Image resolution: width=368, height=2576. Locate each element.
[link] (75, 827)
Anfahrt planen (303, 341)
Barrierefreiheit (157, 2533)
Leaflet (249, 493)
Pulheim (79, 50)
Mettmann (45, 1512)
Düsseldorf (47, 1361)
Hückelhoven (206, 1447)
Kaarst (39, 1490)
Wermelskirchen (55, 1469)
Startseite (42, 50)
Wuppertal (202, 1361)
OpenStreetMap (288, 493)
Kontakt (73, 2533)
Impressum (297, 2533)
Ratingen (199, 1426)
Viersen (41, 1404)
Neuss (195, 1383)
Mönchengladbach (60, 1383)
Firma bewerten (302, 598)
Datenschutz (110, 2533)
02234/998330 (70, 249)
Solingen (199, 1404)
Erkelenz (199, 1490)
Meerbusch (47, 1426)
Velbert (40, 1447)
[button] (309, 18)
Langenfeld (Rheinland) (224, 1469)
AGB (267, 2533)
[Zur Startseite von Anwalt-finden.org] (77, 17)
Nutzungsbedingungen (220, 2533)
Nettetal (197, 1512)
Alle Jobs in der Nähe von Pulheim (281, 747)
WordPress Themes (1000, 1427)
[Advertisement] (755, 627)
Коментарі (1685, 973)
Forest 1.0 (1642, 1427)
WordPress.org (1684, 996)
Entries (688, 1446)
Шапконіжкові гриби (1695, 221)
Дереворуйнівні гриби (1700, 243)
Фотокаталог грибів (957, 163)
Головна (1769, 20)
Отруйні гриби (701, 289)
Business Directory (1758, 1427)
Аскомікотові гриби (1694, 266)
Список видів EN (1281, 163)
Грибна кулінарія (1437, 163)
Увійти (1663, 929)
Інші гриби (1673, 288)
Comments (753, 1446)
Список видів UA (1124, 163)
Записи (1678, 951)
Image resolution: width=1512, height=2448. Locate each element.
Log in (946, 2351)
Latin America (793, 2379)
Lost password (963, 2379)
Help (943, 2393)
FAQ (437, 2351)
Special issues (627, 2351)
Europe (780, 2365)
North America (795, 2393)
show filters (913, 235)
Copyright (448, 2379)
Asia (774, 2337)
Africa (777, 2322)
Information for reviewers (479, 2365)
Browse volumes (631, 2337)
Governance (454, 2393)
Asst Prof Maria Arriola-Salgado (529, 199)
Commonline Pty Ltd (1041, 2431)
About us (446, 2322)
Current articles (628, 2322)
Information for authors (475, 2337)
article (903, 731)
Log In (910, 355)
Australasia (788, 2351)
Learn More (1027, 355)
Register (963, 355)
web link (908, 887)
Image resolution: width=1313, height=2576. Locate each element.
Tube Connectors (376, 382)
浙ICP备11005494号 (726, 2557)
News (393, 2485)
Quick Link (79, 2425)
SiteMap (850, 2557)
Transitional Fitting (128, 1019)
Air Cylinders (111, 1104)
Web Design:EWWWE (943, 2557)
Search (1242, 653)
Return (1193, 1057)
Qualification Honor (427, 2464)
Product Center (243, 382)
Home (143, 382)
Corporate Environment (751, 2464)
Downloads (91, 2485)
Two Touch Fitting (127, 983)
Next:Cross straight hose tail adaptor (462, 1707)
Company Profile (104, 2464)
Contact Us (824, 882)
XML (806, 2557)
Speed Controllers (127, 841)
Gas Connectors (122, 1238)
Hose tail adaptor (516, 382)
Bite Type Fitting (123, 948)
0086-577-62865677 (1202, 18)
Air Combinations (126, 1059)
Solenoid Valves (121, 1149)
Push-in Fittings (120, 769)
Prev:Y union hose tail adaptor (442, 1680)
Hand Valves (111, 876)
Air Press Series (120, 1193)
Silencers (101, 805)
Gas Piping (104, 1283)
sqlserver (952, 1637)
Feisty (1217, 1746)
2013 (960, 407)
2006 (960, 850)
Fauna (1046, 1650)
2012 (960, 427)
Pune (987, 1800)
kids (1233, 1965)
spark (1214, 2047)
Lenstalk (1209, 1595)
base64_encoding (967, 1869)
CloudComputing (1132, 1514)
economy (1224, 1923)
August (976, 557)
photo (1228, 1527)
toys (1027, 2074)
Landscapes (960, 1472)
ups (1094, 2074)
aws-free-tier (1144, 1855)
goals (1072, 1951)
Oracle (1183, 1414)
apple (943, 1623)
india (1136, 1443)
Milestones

## What the exercise asks
Return the data above in full. Keep every line exactly as it is.

## Task solution
Image resolution: width=368, height=2576. Locate each element.
[link] (75, 827)
Anfahrt planen (303, 341)
Barrierefreiheit (157, 2533)
Leaflet (249, 493)
Pulheim (79, 50)
Mettmann (45, 1512)
Düsseldorf (47, 1361)
Hückelhoven (206, 1447)
Kaarst (39, 1490)
Wermelskirchen (55, 1469)
Startseite (42, 50)
Wuppertal (202, 1361)
OpenStreetMap (288, 493)
Kontakt (73, 2533)
Impressum (297, 2533)
Ratingen (199, 1426)
Viersen (41, 1404)
Neuss (195, 1383)
Mönchengladbach (60, 1383)
Firma bewerten (302, 598)
Datenschutz (110, 2533)
02234/998330 (70, 249)
Solingen (199, 1404)
Erkelenz (199, 1490)
Meerbusch (47, 1426)
Velbert (40, 1447)
[button] (309, 18)
Langenfeld (Rheinland) (224, 1469)
AGB (267, 2533)
[Zur Startseite von Anwalt-finden.org] (77, 17)
Nutzungsbedingungen (220, 2533)
Nettetal (197, 1512)
Alle Jobs in der Nähe von Pulheim (281, 747)
WordPress Themes (1000, 1427)
[Advertisement] (755, 627)
Коментарі (1685, 973)
Forest 1.0 (1642, 1427)
WordPress.org (1684, 996)
Entries (688, 1446)
Шапконіжкові гриби (1695, 221)
Дереворуйнівні гриби (1700, 243)
Фотокаталог грибів (957, 163)
Головна (1769, 20)
Отруйні гриби (701, 289)
Business Directory (1758, 1427)
Аскомікотові гриби (1694, 266)
Список видів EN (1281, 163)
Грибна кулінарія (1437, 163)
Увійти (1663, 929)
Інші гриби (1673, 288)
Comments (753, 1446)
Список видів UA (1124, 163)
Записи (1678, 951)
Image resolution: width=1512, height=2448. Locate each element.
Log in (946, 2351)
Latin America (793, 2379)
Lost password (963, 2379)
Help (943, 2393)
FAQ (437, 2351)
Special issues (627, 2351)
Europe (780, 2365)
North America (795, 2393)
show filters (913, 235)
Copyright (448, 2379)
Asia (774, 2337)
Africa (777, 2322)
Information for reviewers (479, 2365)
Browse volumes (631, 2337)
Governance (454, 2393)
Asst Prof Maria Arriola-Salgado (529, 199)
Commonline Pty Ltd (1041, 2431)
About us (446, 2322)
Current articles (628, 2322)
Information for authors (475, 2337)
article (903, 731)
Log In (910, 355)
Australasia (788, 2351)
Learn More (1027, 355)
Register (963, 355)
web link (908, 887)
Image resolution: width=1313, height=2576. Locate each element.
Tube Connectors (376, 382)
浙ICP备11005494号 (726, 2557)
News (393, 2485)
Quick Link (79, 2425)
SiteMap (850, 2557)
Transitional Fitting (128, 1019)
Air Cylinders (111, 1104)
Web Design:EWWWE (943, 2557)
Search (1242, 653)
Return (1193, 1057)
Qualification Honor (427, 2464)
Product Center (243, 382)
Home (143, 382)
Corporate Environment (751, 2464)
Downloads (91, 2485)
Two Touch Fitting (127, 983)
Next:Cross straight hose tail adaptor (462, 1707)
Company Profile (104, 2464)
Contact Us (824, 882)
XML (806, 2557)
Speed Controllers (127, 841)
Gas Connectors (122, 1238)
Hose tail adaptor (516, 382)
Bite Type Fitting (123, 948)
0086-577-62865677 (1202, 18)
Air Combinations (126, 1059)
Solenoid Valves (121, 1149)
Push-in Fittings (120, 769)
Prev:Y union hose tail adaptor (442, 1680)
Hand Valves (111, 876)
Air Press Series (120, 1193)
Silencers (101, 805)
Gas Piping (104, 1283)
sqlserver (952, 1637)
Feisty (1217, 1746)
2013 (960, 407)
2006 (960, 850)
Fauna (1046, 1650)
2012 (960, 427)
Pune (987, 1800)
kids (1233, 1965)
spark (1214, 2047)
Lenstalk (1209, 1595)
base64_encoding (967, 1869)
CloudComputing (1132, 1514)
economy (1224, 1923)
August (976, 557)
photo (1228, 1527)
toys (1027, 2074)
Landscapes (960, 1472)
ups (1094, 2074)
aws-free-tier (1144, 1855)
goals (1072, 1951)
Oracle (1183, 1414)
apple (943, 1623)
india (1136, 1443)
Milestones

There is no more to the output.